Maybe we could look at the problem from the other side. Create tools to manage multi-repos like if they were a single mono-repo. A docke-compose for git.
Perforce Helix might be even better - it even has a DVCS model based on creating a "local server" that can fetch/push from a shared server asynchronously from use of that local server, and a hybrid model that allows for only parts of the repository to be hosted on your personal server, and other parts to follow the more traditional Subversion-like model. Things like exclusive locks on files that can't really be "merged" are also supported (for example, all your assets).
The only downside is that it's not open-source, and as a result has a much smaller community. It's free for up to 5 users, then "email us" for any more. But if a very flexible VCS model is something you need, it's the same as anything else you need to pay for.
Google used to use Perforce until they hit a certain scale, so it's likely it'll work for you until you hit that scale and can build your own tools too.

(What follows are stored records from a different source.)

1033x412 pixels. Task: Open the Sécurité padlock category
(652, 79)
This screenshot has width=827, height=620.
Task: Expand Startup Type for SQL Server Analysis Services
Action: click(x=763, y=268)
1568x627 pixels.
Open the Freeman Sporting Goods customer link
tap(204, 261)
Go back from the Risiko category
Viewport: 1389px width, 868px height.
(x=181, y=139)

Well, it seems to fit the requirements better than git. Obviously, subversion is not used much. I would like to hear some experience reports what is the problem with it.
- it requires a certain discipline: we need branching in our workflow and this is handled mostly by convention in a subversion repository. We have "branches" that were created by less careful colleagues by copying subdirectories of trunk to the branches folder.
- all the tooling developers fled to work on making git bearable. It seems that there is good money in sugarcoating got and none in making good tools for Subversion (awareness of branches in Jenkins, decent code review...). We have a budget, but that does not compensate for the lead that git has in that regard.
Other than that, subversion fits our needs. It just works.
Subversion is not used much anymore - just in case you entered the industry after this.
Subversion has been used in basically each and every open source project as a replacement for the previously most used CVS.
Subversion was better tjan cvs, but still bad in many aspects, slow synchronization and bad branching and merging support come to my mind.
Because of these shortcomings and because of the idea of decentralized versioning coming up, many systems like git, mercurial, and others came up then, and git seems to be the most successful of these by now
Must have: Tooling that can interact on a file or sub directory level. Git cannot do that.
Should have: Access control to view and change file on a subdirectory basis. Everyone can see the repo so you can't permissions users per repo anymore. It's optional but these companies have that.
Recommended: Global search tools, global refactoring tools, global linting that can identify file types automatically and apply sane rules, unit test checks and on commit checks available out of the box for everything and that run remotely quickly, etc...
It's regular tooling that every development company should have, but only big companies with mono repos have it.
It's not that the tooling is needed to deal with the mono repo, it's that the tools are great and you want them. But they can't be implemented in a multi repo setup.
Think of it. How could you have a global search tool in a multi repo setup? Most likely, you can't even identify what repo exists inside the company.
Makes me realize. If I ever go back to another tech company, the shit tooling is gonna make me cry.
IIRC, Bitbucket Enterprise has pretty decent global search. GitHub Enterprise doesn't seem to have much of any cross-repo tooling, which is one of my least favorite things about it.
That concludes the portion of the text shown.